あなたは憶えているかしら……
私たちが出会った、あの、暖かな春の日を――

はらはらと舞い落ちる花びらを追って、大きな瞳を忙しなく動かしていた――小さな子だった。

どんなお話をしよう……あなたと仲良くなれるかしら?
――私たちのこと、あなたはどんな風に呼んでくれるのかしら……?

「……坊や――あなたの、お名前は?」



「ひーちゃん?後ろの方たちは……あなたのお友達?」

視線の先では学生服姿の若者たちが、揃ってバツの悪そうな笑みを浮かべている。
どうやら皆、ひーちゃんと同じ真神の生徒さんのようなのだけれど……それにしてはひーちゃんの様子が変ね?

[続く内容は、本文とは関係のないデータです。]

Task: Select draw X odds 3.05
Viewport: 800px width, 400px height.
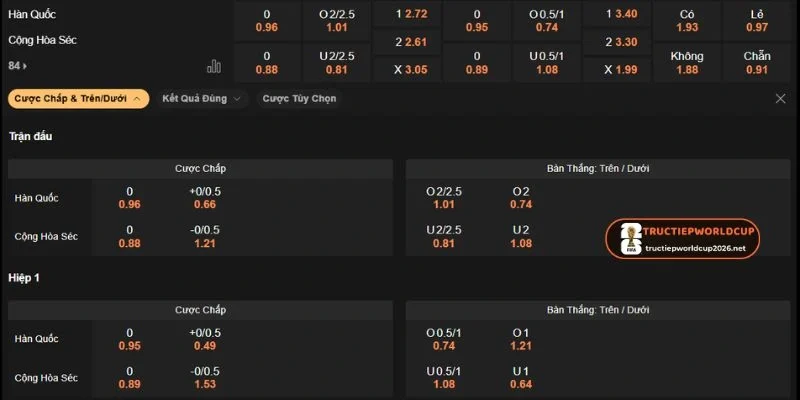Action: point(407,70)
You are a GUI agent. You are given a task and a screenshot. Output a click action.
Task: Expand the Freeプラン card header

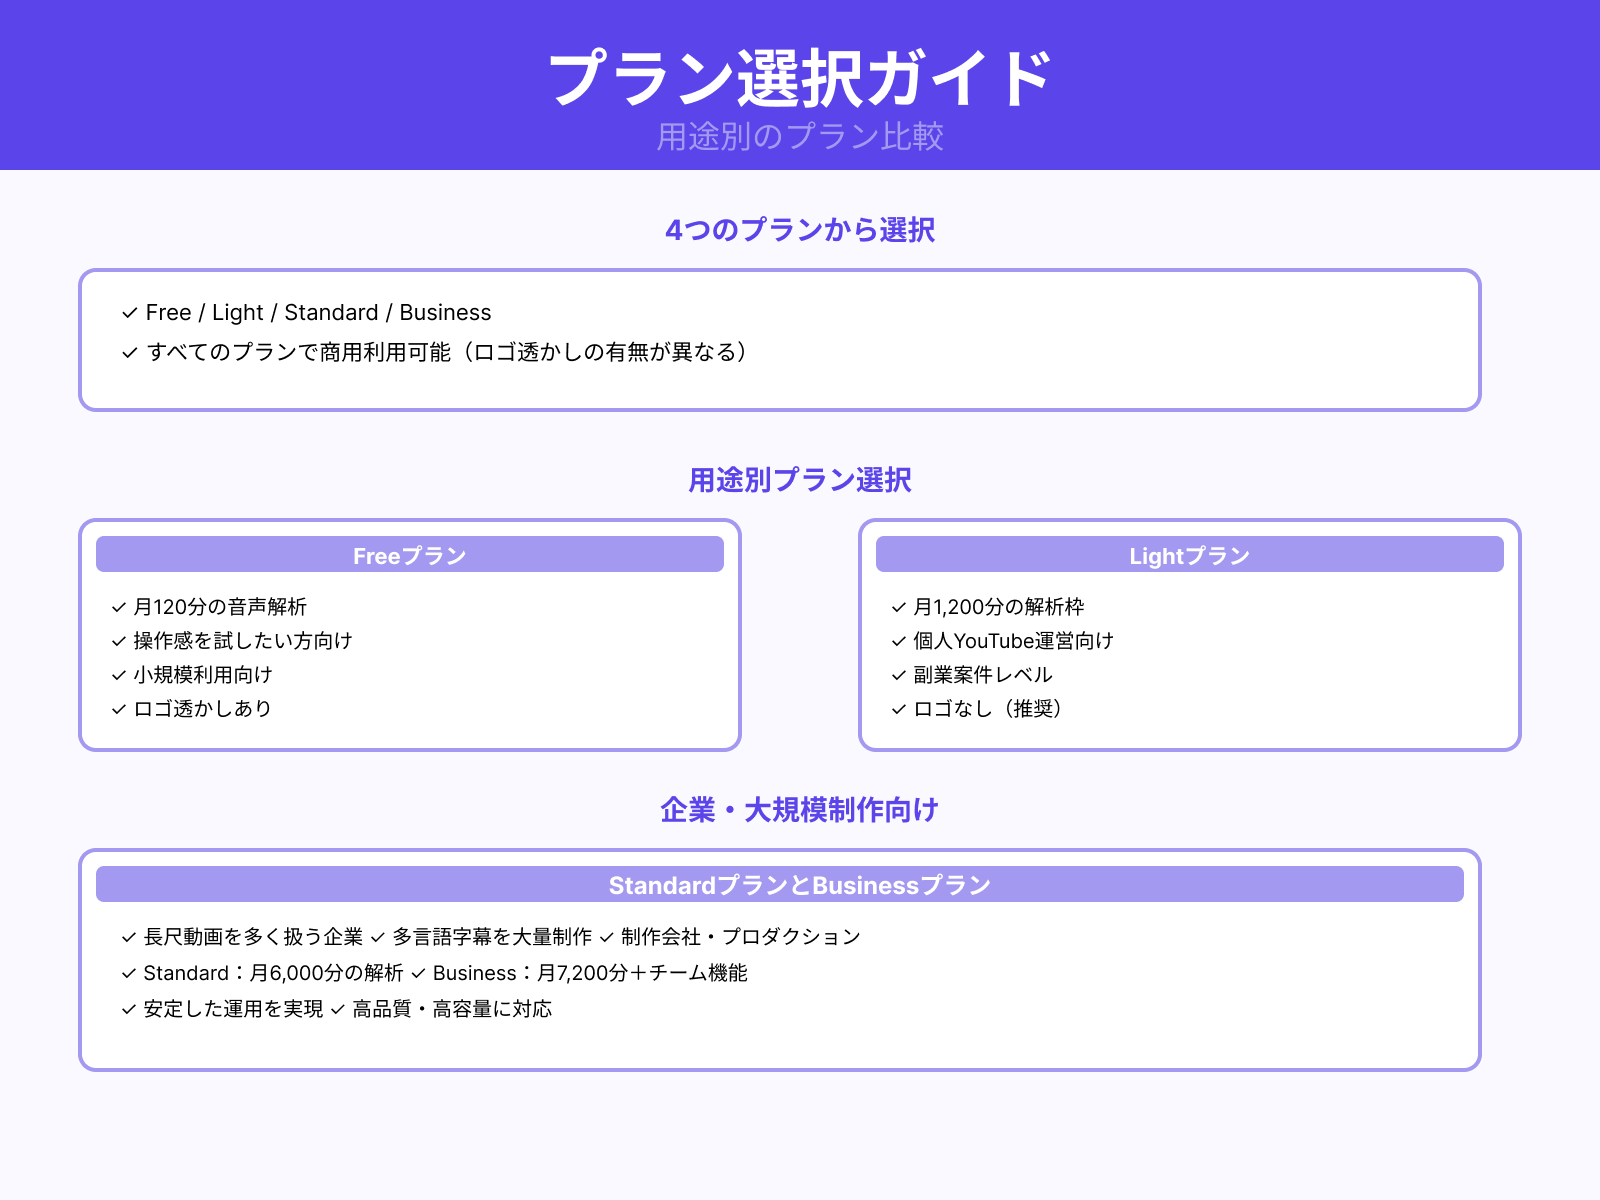(409, 555)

「はじめまして、緋勇くんのクラスメートの、美里葵と言います」

やがて長い黒髪の少女が、小さく頭を下げてこちらへとやって来た。
彼女──美里さんの挨拶をきっかけに後ろで小さくなっていた他の子たちが一斉に口を開く。

随分と賑やかなその様子に、少しびっくりもしたのだけれど……皆、とても良い子みたい。
そんな彼らに慕われているらしい我が子に、何やら誇らしいものを感じてしまうのは、単なる親の欲目なのかしらね。

「な、な、な……!」

ふと気が付くと、隣に立っていたひーちゃんが真っ赤な顔で言葉を詰まらせている。

「フッフッフッ……『何でここにいるのか』ですって?──このアン子ちゃんがスクープしたからに決まってるじゃない!」

眼鏡の少女がここぞとばかりに前へ出て来た。
確か彼女は、遠野さん──と言ったかしら?新聞部の部長さんらしい。

「い、い、い……!」
「何ですって?『今の会話を聞いていたのか』って?それはもちろん──」



「──聞いてたぜ~……”ひーちゃん”♪」
「……ッ!!!」

いつの間にこちらへ回りこんだのか、赤毛の少年がひーちゃんの顔を覗き込むようにして話し掛けていた。
親しげに肩へと回されたその腕を、当たり前のように受け入れたあの子──

私たちの知っているあの子は、何処か他人と深く関わることを避けているような所があった。
まるでそれを怖がっているような……

誰もを受け入れているように見えて、誰をも深く立ち入らせない──
あの子のそんな所を、私たちは少し寂しく、時にはがゆく思っていたのだけれど……

今の”龍麻”は、とても「自然体」でここにいるような気がした。



いつか彼は大人になり、やがて私たちの下を離れて行くでしょう。
その時、彼と共に在るのは私たちではなく……きっと、彼自身が選んだ大切な人たち──

「皆さん、あの子の事……よろしくお願いしますね」



あの日、あなたが教えてくれた”自分の名前”……
少し子供っぽいその呼び方では、その内呼ばせてもらえなくなるかもしれないわね。

許されるなら、まだ、今、この時だけは……

「ひーちゃん、皆さんと仲良くね」
「か、養母さんッ……!!」


我が家ではひーちゃんとご両親を引き合わせたのは鳴滝センセという捏造設定。